▶ Exercise instructions
Write out the data word for word and omit every picture.

*** Block opens ***

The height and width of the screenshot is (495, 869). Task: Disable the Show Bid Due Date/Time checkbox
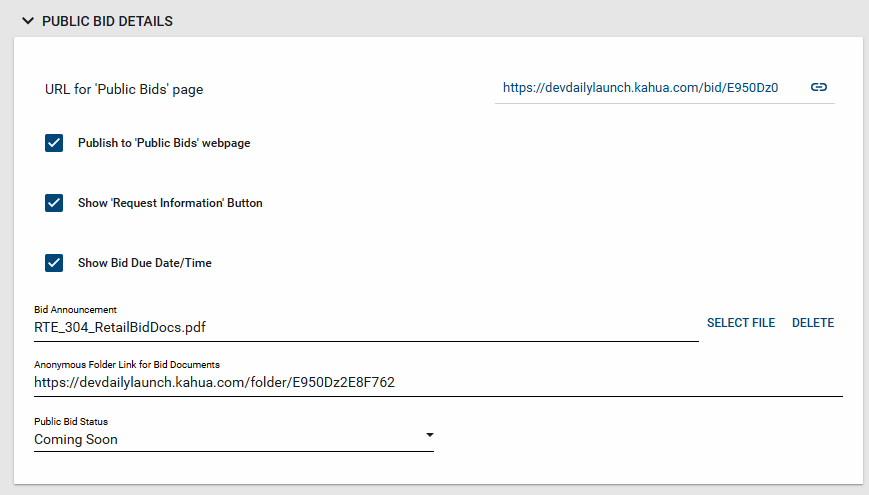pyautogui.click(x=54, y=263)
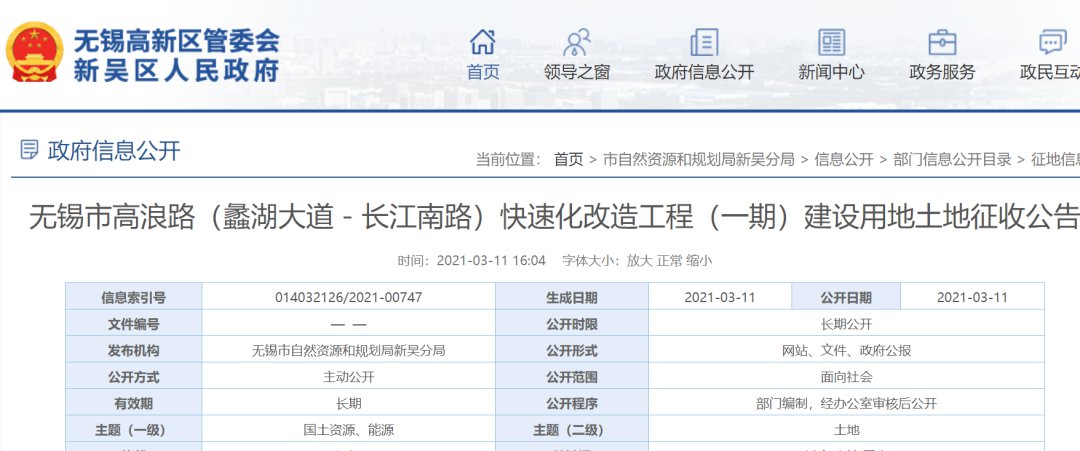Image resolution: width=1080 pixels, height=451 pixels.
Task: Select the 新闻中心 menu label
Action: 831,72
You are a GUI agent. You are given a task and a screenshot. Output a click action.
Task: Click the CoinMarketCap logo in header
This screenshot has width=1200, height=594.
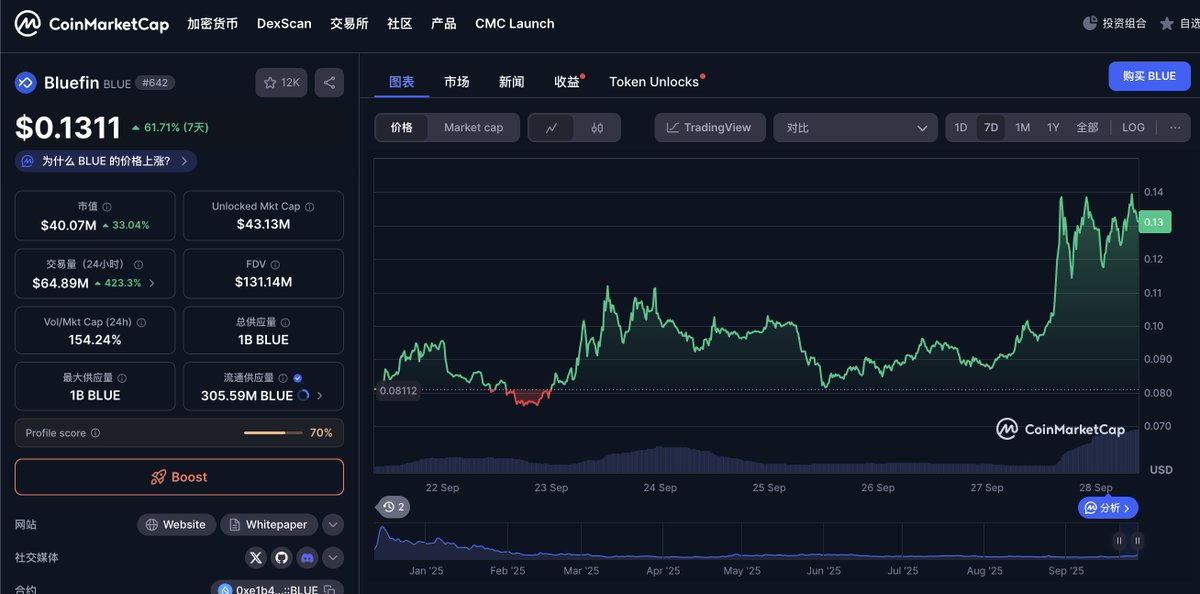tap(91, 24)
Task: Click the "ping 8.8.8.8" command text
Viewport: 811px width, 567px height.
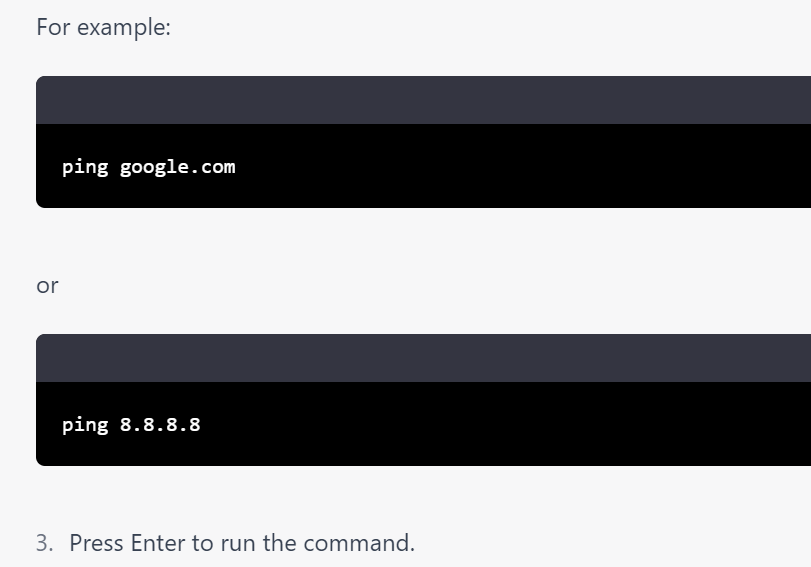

*** Block closes ***

▶ Reply
The height and width of the screenshot is (495, 869). Task: Disable the Show Bid Due Date/Time checkbox
pyautogui.click(x=54, y=263)
Image resolution: width=1080 pixels, height=451 pixels.
Task: Select the 新闻中心 menu label
Action: 831,72
You are a GUI agent. You are given a task and a screenshot. Output a click action.
Task: Click the CoinMarketCap logo in header
This screenshot has width=1200, height=594.
tap(91, 24)
Task: Click the "ping 8.8.8.8" command text
Viewport: 811px width, 567px height.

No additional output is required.